Через несколько мгновений вздрогнула чайка и раздался звук выстрела, глухо исчезнувший вдали. Богдан воспользовался небольшим промежутком времени между вторым выстрелом, проскользнул незаметно в каюту и успокоил Марыльку. Гаркнула и второй раз фальконетная пушка. Богдан уже стоял вновь на чердаке и зорко присматривался да прислушивался кругом; он даже велел остановиться и поднять весла…

Туман налегал и густел все сильней и сильней; с чердака уже трудно было разглядеть и корму в чайке… Послышался плеск… «Свои или галера?» – мелькнула у атамана мысль, и он отдал тихо приказ осмотреть оружие и быть наготове.

Но вот показался острый нос, и чайка, скользнув по волне, чуть не ударилась об атаманскую.

– Наши! – послышался успокоительный говор. – Чья чайка? – спросил Богдан.

– Сулиминская, – ответил с нее рулевой.

– А как атаману вашему?

– Слава богу!

– А других чаек не видели?

– За нами две ехало.

Вскоре показалось из тумана еще три чайки, а в продолжение получаса – еще три, и потом, наконец, еще одна; больше же не прибывало. Дальше ждать было и бесполезно, и опасно: в тумане чайки неслись куда-то, по воле волн, и можно было ожидать ежеминутного столкновения с галерой, тем более, что последняя чайка принесла известие, что видела ее недалеко отсюда.

– Панове молодцы, лыцари-запорожцы! – зычно крикнул Богдан. – Нам мешкать больше нельзя: враг на носу. Поручим товарищей наших святому богу и заступнице за нас, деве пречистой, а сами поднимем сейчас паруса и на всех веслах двинем за ветром на полночь, к Буджаку.

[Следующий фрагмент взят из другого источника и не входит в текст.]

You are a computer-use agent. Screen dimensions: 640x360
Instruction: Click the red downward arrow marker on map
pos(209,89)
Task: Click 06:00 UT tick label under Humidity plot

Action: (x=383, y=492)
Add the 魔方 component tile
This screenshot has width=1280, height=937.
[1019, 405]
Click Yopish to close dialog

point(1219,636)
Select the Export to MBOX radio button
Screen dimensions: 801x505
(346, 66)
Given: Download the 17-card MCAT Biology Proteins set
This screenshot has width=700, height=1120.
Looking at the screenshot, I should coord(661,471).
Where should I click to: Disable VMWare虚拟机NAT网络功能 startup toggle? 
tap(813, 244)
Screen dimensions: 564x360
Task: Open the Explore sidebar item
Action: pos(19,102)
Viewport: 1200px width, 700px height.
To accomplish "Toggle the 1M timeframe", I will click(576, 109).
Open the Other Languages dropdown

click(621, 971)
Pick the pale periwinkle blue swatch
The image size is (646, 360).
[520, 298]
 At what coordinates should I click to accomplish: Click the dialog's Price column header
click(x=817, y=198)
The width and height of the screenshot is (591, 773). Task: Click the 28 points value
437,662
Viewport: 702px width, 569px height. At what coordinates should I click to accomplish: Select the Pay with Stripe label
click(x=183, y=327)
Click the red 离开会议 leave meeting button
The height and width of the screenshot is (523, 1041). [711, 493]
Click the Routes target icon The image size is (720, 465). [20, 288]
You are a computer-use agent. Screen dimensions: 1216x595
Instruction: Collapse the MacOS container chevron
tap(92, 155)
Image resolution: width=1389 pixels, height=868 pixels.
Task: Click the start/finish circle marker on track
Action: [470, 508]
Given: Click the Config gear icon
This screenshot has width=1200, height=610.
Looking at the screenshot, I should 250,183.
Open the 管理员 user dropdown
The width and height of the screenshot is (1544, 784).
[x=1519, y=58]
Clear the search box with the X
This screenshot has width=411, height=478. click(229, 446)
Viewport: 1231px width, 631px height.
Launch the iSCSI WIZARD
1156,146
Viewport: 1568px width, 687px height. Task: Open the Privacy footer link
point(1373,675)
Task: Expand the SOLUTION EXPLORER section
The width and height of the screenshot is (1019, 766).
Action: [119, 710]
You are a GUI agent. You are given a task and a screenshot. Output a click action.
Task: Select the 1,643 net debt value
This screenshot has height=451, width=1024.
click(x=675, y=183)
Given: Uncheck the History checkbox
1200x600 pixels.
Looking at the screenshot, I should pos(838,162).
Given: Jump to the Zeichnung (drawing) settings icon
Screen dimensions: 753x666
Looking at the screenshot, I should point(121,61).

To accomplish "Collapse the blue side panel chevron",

– Згода, – отозвались в тумане сотни голосов, и чайки, подняв свои широкие крылья-ветрила, понеслись на север, оставляя позади себя крутящиеся ленты сверкающей серебром пены. Гребцы рвали волны изо всех сил, чувствуя за спиной погоню.

Прошло часа два бешеного бега. Время приближалось к полудню. Туман, сгустившись в тяжелые облака, начал медленно подниматься над морем. В узком просвете показалась невдалеке чайка, а вон дальше как будто мелькнула и другая… Между тем белые облака поднимались все выше да выше и рвались в высоте, пропуская сквозь щели яркие блики лазури, а вот сверкнули, пронизывая их, и золотые лучи, окрасив белесоватые клубы в бронзовые и перламутровые колера, сверкнули, заиграли изумрудами на посиневших волнах и рассыпались искрами по казацким рушницам. Облака, поднявшись выше, словно расстаяли и разметались ветром по ярко-голубому простору.

Оглянувшись, казаки увидели за собой не далее как на два пушечных выстрела две галеры; они шли сначала наискось, как бы пропуская чайки, но, заметив их, сразу изменили курс и повернули прямо на казаков. Две другие галеры были в стороне значительно дальше, но тоже, по-видимому, повернули, отрезывая отступление чайкам; по соседству было лишь четыре, не больше, а остальные отбились направо, далеко вперед.

Богдан выкинул на мачте своей флаг, означающий рассыпной строй, хотя и без того все казаки знали единую в этом случае тактику: разлететься во все стороны и заставить галеру преследовать чайки по одиночке. Но едва галера пускалась в погоню за намеченной жертвой, как разлетевшиеся ладьи снова слетались в тылу, словно легкокрылые ласточки за злым коршуном, щипали галеру меткими пулями, а при возможности и бросались в атаку. На этот раз галеры, приметив ничтожное количество чаек, смело двинулись за ними в погоню.

Ладья наказного атамана попробовала было, лавируя в сторону, выйти из линии преследования, но ближайшая галера наметила ее зорко и не выпускала из курса. Ветер попутный крепчал; выгнутый, что лебяжья грудь, парус накренял ладью на один бок, и она стрелою неслась, разрезывая острым носом встающие волны, а дружные удары весел еще увеличивали ее размеренные скачки. Но галера летела на всех парусах, и хотя расстояние между нею и чайкой на глаз не уменьшалось, но зато и не увеличивалось… Вопрос теперь состоял в том, не изменят ли казакам силы, а главное, ветер! Если они удержат до ночи такое же расстояние, то будут спасены, а если до сумерек приблизится к ним на пушечный выстрел галера, то гибель их неизбежна.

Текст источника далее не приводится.